Adaptor protein complex 1 mediates the transport of lysosomal proteins from a Golgi-like organelle to peripheral vacuoles in the primitive eukaryote Giardia lamblia.

TOUZ MC; KULAKOVA L; NASH TE.

MOLECULAR BIOLOGY OF THE CELL

Año: 2004 vol. 15 p. 3053 - 3060

1059-1524

Giardia lamblia is an early branching protist that possesses peripheral vacuoles (PVs) with characteristics of lysosome-like organelles, located underneath the plasma membrane.
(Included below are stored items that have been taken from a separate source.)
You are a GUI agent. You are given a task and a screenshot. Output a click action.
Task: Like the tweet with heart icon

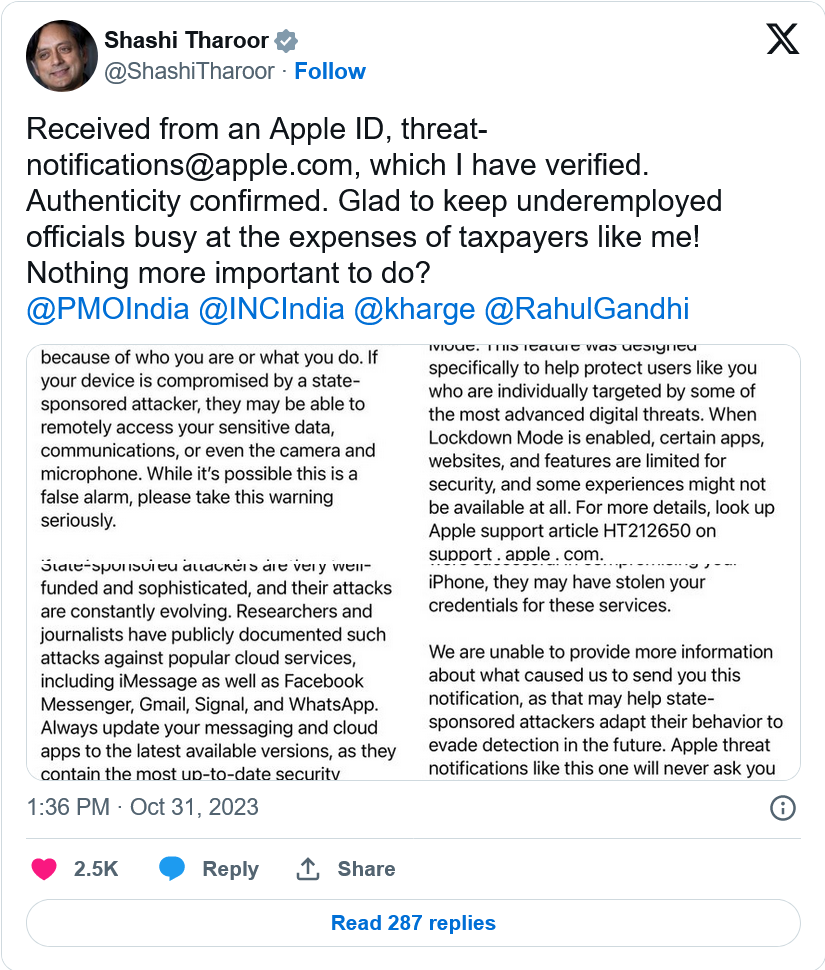[44, 869]
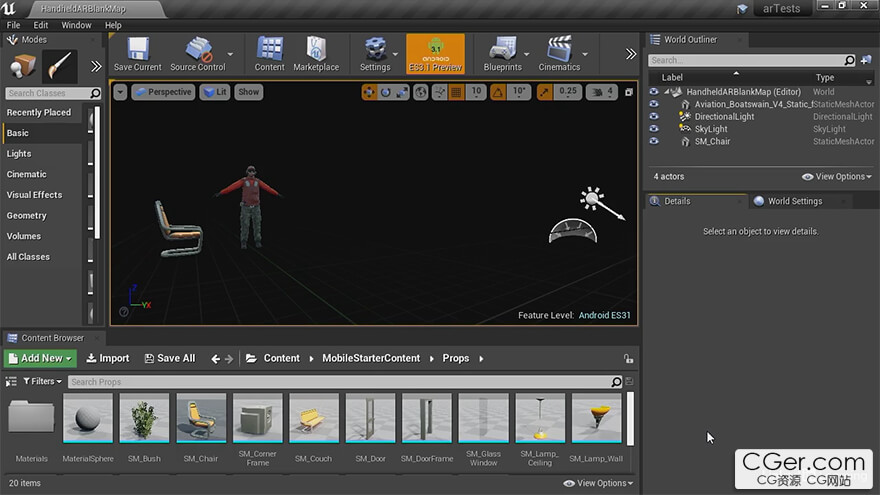This screenshot has height=495, width=880.
Task: Select the Paint mode brush icon
Action: (x=60, y=66)
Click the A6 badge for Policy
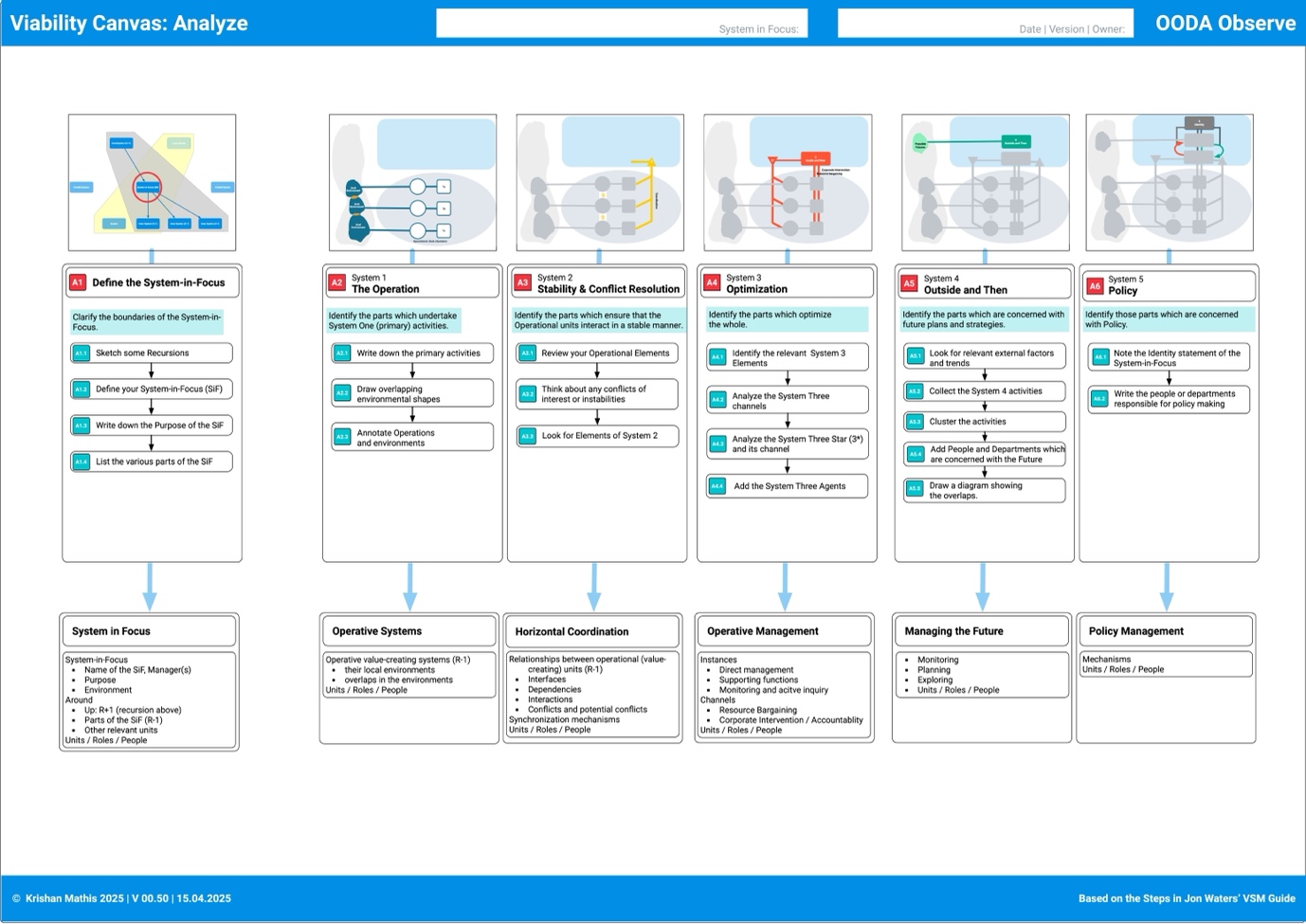The image size is (1306, 924). [x=1095, y=285]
In more evolved cells, lysosomal protein trafficking is achieved by cargo recognition involving adaptor protein (AP) complexes that recognize specific amino acid sequences (tyrosine and/or dileucine motifs) within the cytoplasmic tail of membrane proteins. Previously, we reported that Giardia has a tyrosine-based sorting system, which mediates the targeting of a membrane-associated cysteine protease (encystation-specific cysteine protease, ESCP) to the PVs. Here, we show that Giardia AP1 mediates the transport of ESCP and the soluble acid phosphatase (AcPh) to the PVs. By using the yeast two-hybrid assay we found that the ESCP tyrosine-based motif interacts specifically with the medium subunit of AP1 (Gimicroa). Hemagglutinin-tagged Gimicroa colocalizes with ESCP and AcPh and coimmunoprecipitates with clathrin, suggesting that protein trafficking toward the PVs is clathrin-adaptin dependent. Targeted disruption of Gimicroa results in mislocalization of ESCP and AcPh but not of variant-specific surface proteins. Our results suggest that, unlike mammalian cells, only AP1 is involved in anterograde protein trafficking to the PVs in Giardia. Moreover, even though Giardia trophozoites lack a morphologically discernible Golgi apparatus, the presence of a clathrin-adaptor system suggests that this parasite possess a primitive secretory organelle capable of sorting proteins similar to that of more evolved cells.